Reproduce the Ravenscraig health and safety text below word for word, in full.

:: Text excerpt

Health and Safety

The Iron and Steel industry is a heavy industry which comes with many in-built hazards, and Ravenscraig was no exception. As the industry’s working practices were modernised many safety procedures were put in place, including the ever growing use of safety equipment. However, traditions and knowledge are passed down between workers, and in some instances the men felt that the equipment that was there to protect them would in fact be more of a hinder than a help.


Ravenscraig - First Tap, 1957

Ravenscraig – First Tap, 1957
(Note the regular work clothes and how the workers are casually standing next to the hot metal)
© Unknown – see B Hall


The International Labour Office’s code of practice Safety and Health in the Iron and Steel industry lists the most common causes of injury and illness as:

  1. Slips, trips and falls on the same level
  2. Falls from height
  3. Unguarded machinery
  4. Falling objects
  5. Engulfment
  6. Working in confined spaces
  7. Moving machinery, on-site transport, forklifts and cranes
  8. Exposure to controlled and uncontrolled energy sources
  9. Exposure to asbestos
  10. Exposure to mineral wools and fibres
  11. Inhalable agents (gases, vapours, dusts and fumes)

::::
:: Dataset rows

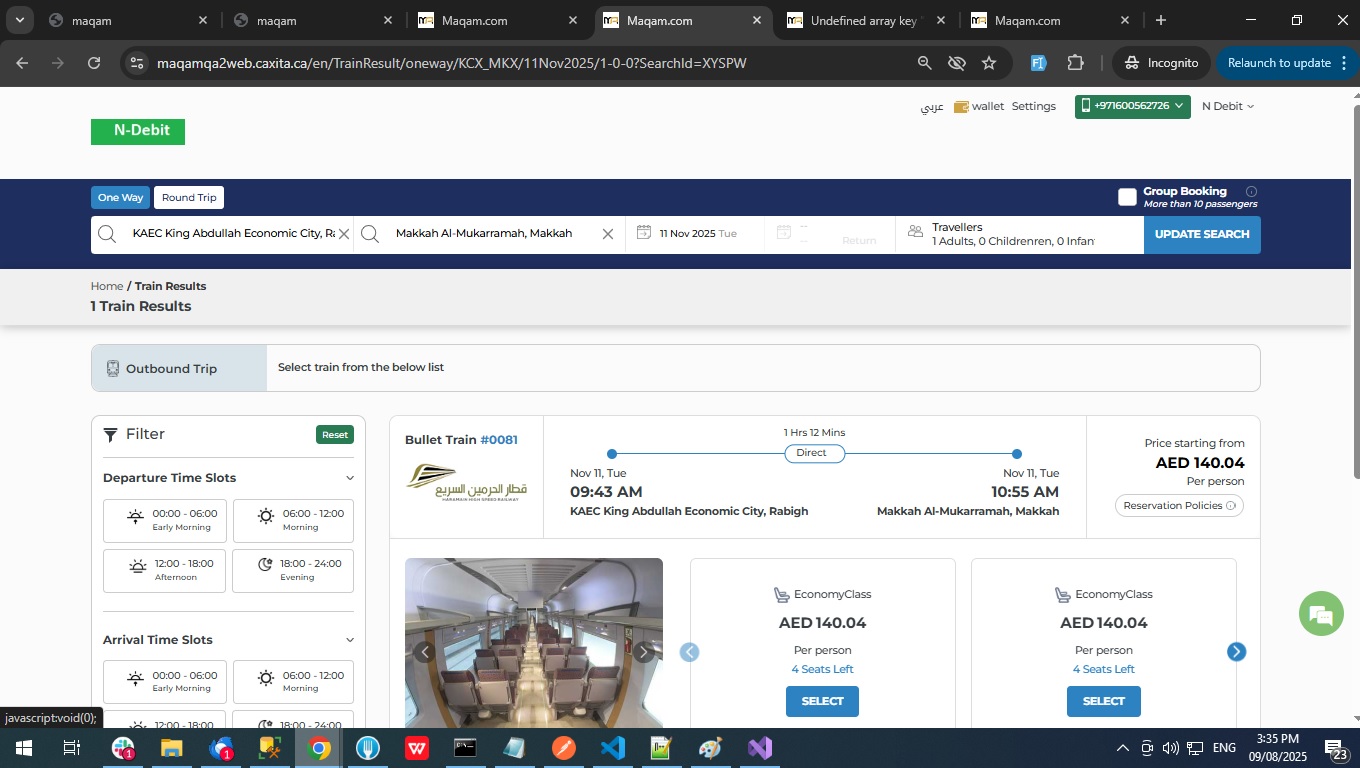
Task: Clear the KAEC origin station field
Action: click(344, 234)
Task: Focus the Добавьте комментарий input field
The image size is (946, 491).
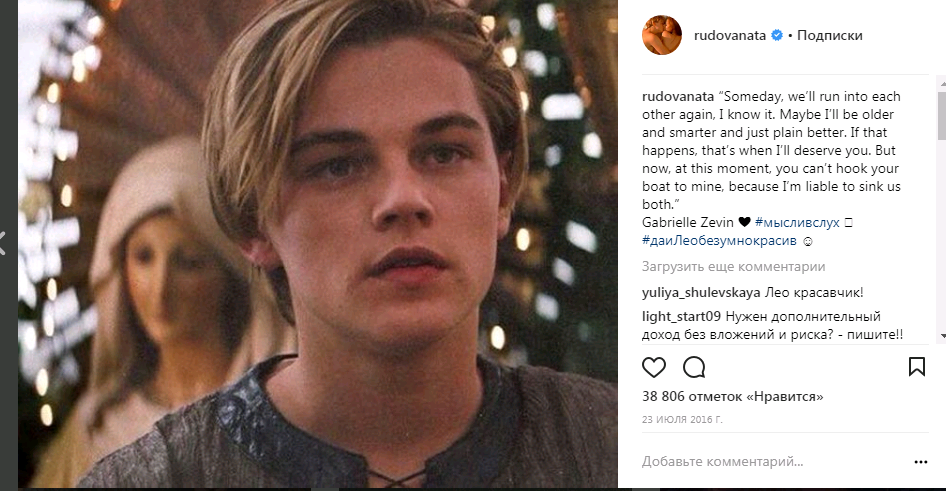Action: [770, 462]
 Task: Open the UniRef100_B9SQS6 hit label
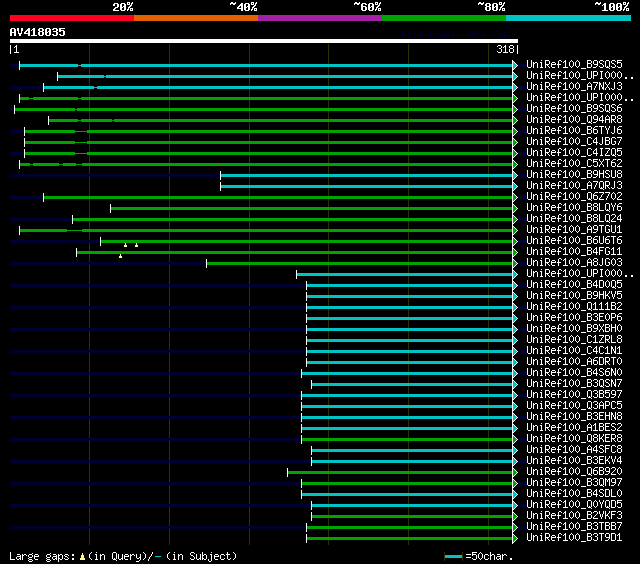point(574,109)
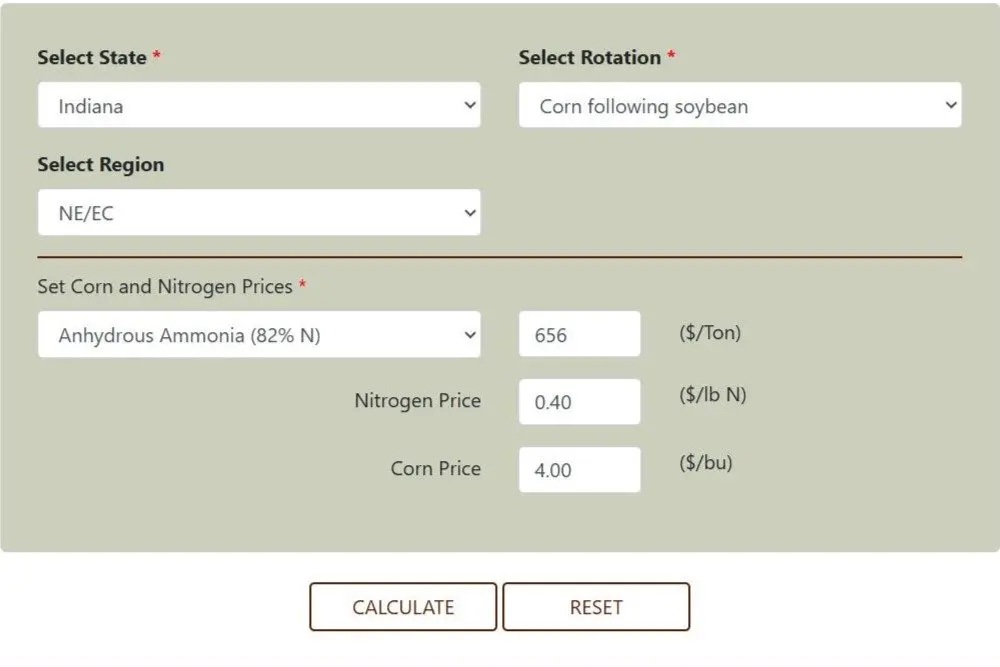Image resolution: width=1000 pixels, height=667 pixels.
Task: Click the Anhydrous Ammonia price input field
Action: tap(579, 333)
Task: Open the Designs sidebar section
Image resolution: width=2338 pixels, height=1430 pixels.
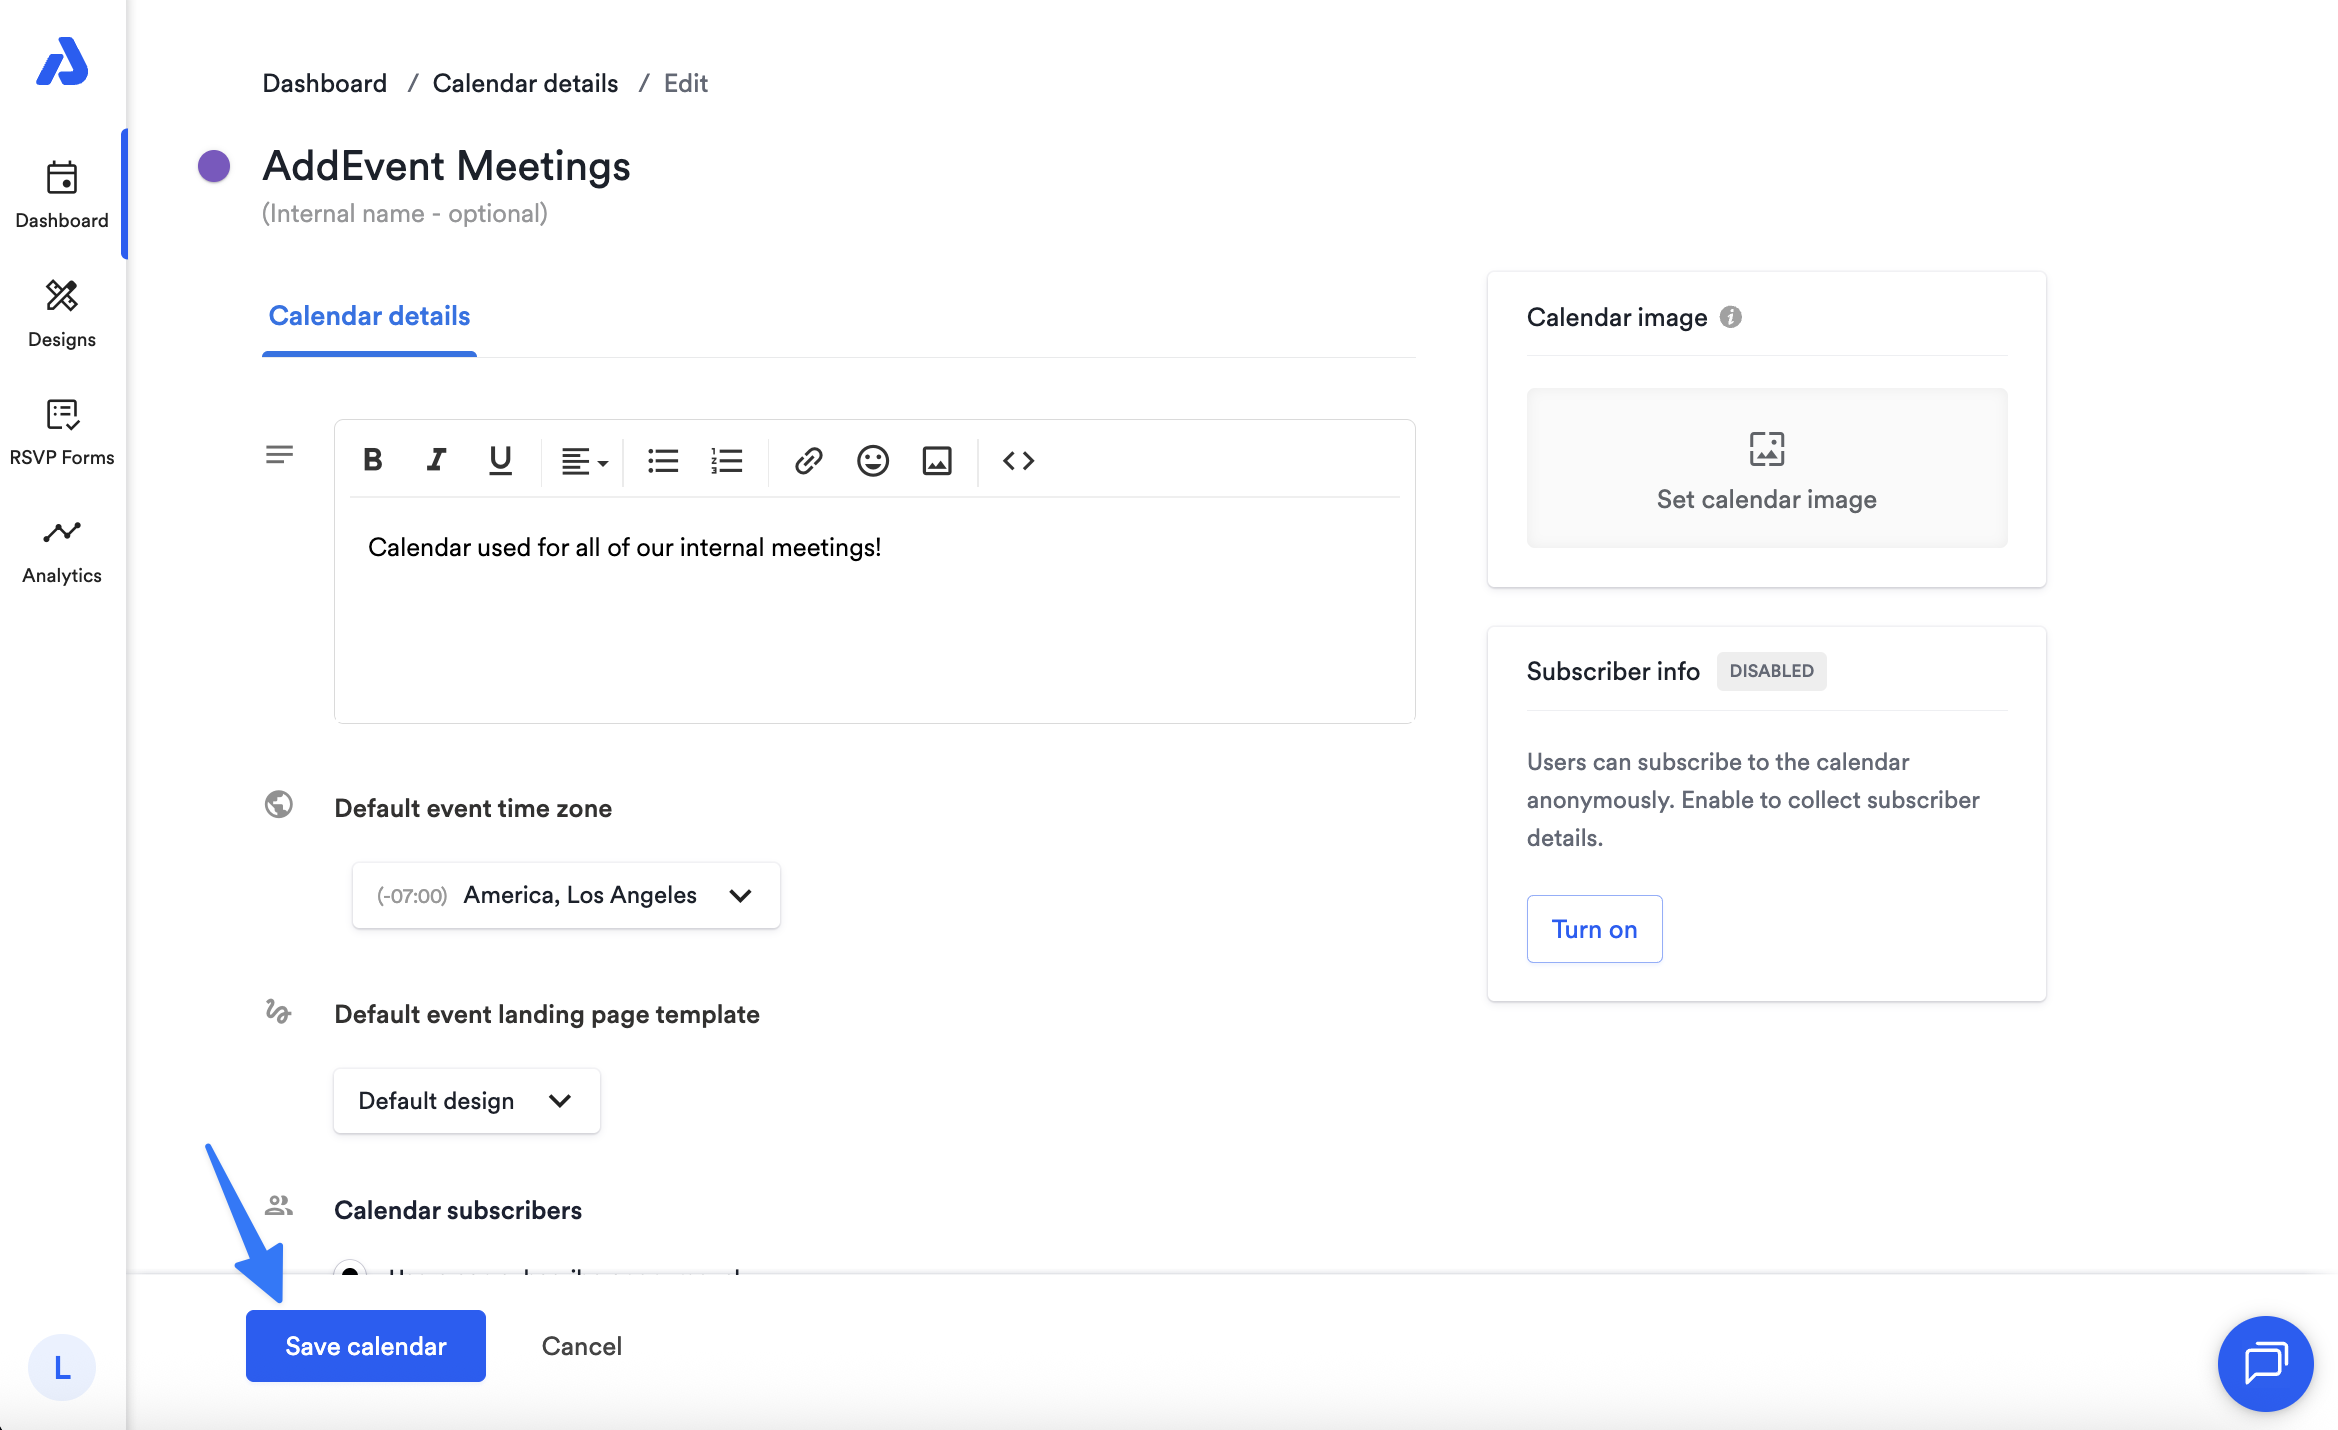Action: click(62, 313)
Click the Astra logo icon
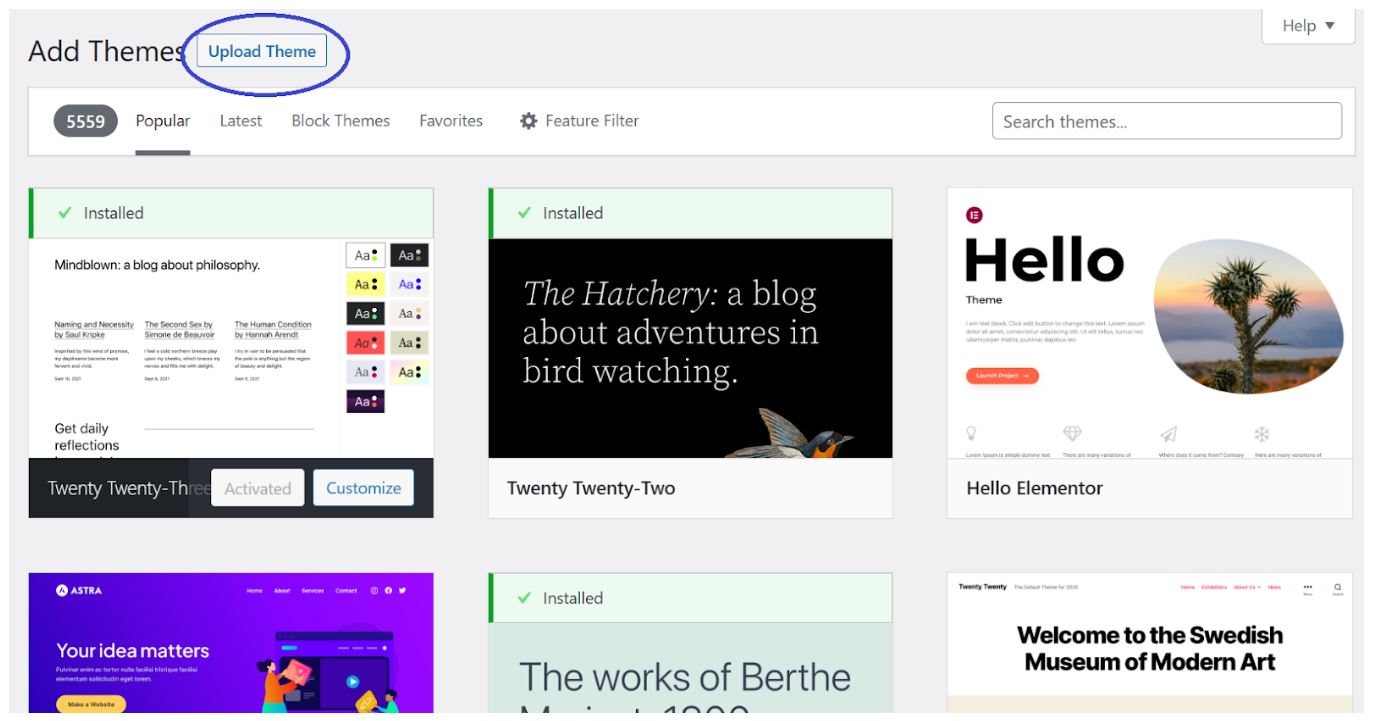1373x721 pixels. (62, 590)
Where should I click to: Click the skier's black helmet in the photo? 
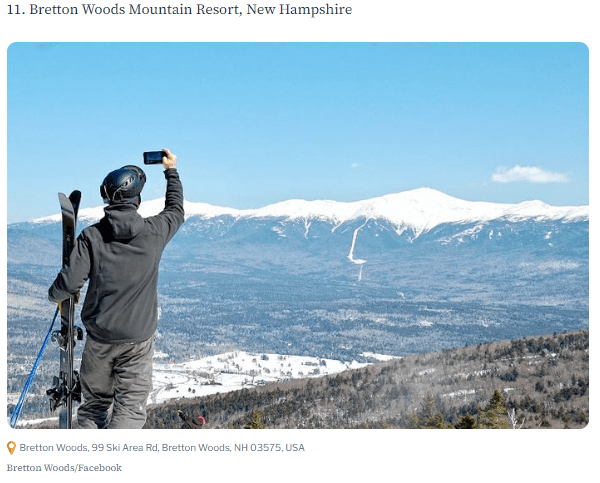(x=123, y=184)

::::

### Solved exercise:
Health and Safety

The Iron and Steel industry is a heavy industry which comes with many in-built hazards, and Ravenscraig was no exception. As the industry’s working practices were modernised many safety procedures were put in place, including the ever growing use of safety equipment. However, traditions and knowledge are passed down between workers, and in some instances the men felt that the equipment that was there to protect them would in fact be more of a hinder than a help.


Ravenscraig - First Tap, 1957

Ravenscraig – First Tap, 1957
(Note the regular work clothes and how the workers are casually standing next to the hot metal)
© Unknown – see B Hall


The International Labour Office’s code of practice Safety and Health in the Iron and Steel industry lists the most common causes of injury and illness as:

  1. Slips, trips and falls on the same level
  2. Falls from height
  3. Unguarded machinery
  4. Falling objects
  5. Engulfment
  6. Working in confined spaces
  7. Moving machinery, on-site transport, forklifts and cranes
  8. Exposure to controlled and uncontrolled energy sources
  9. Exposure to asbestos
  10. Exposure to mineral wools and fibres
  11. Inhalable agents (gases, vapours, dusts and fumes)